Kevin Robbins, 47, of Ludington, Mich., burned trash at Camp Delta in Al Kut, Iraq, for three months in 2005. The father of seven had decided to close his drywall business and join the Army after his brother, Todd J. Robbins, was killed in Iraq in 2003. After a recruiter told him that he was too old, he got a job with KBR to help out any way he could.
"We just dug holes in the ground, and when the trash came in, we put it in the holes and we burned it," Robbins said. "Everything. Plastic, tires, Humvee doors, vehicles, medical waste, whatever they brought in.
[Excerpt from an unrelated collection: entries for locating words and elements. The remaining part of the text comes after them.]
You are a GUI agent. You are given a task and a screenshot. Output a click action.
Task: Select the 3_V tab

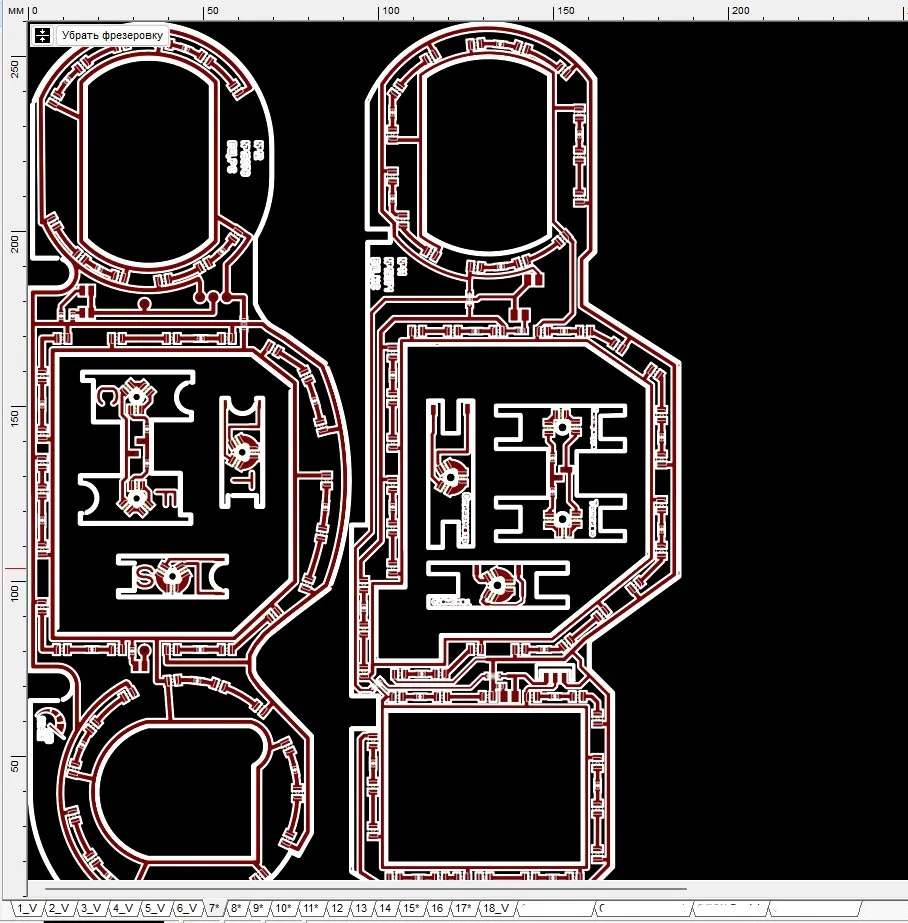pos(91,909)
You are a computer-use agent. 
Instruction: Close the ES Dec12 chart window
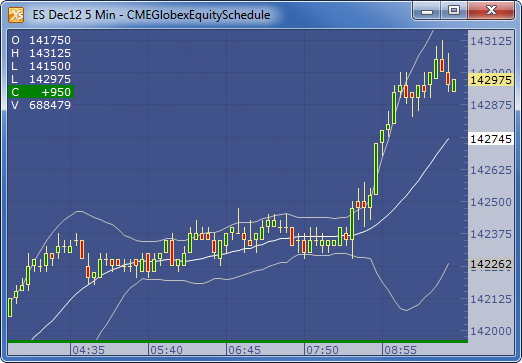point(491,11)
Ammunition, rockets."
Christopher Sweet said his wife, Jessica, an Air Force sergeant and mother of three, did not talk much about the burn pits when she worked near one at the Bagram air base in Afghanistan during a four-month deployment in 2007. But as the fitness training leader for her squadron, she did daily workouts and five-mile runs.
After she came home, the fatigue and fevers set in. Sweet was diagnosed with acute myeloid leukemia.
"She started recalling what she experienced with the burn pits," said Christopher Sweet, who lives in Brandywine with their children. "She was convinced the smoke she was inhaling while she was in Afghanistan had to have contributed to the leukemia. I didn't care how it happened. I just wanted her to get better."
Jessica Sweet died in February 2009. She was 30.
Her husband joined the lawsuit. "If there are other people out there who are sick because of the exposure to the burn pits," he said, "she would want to help."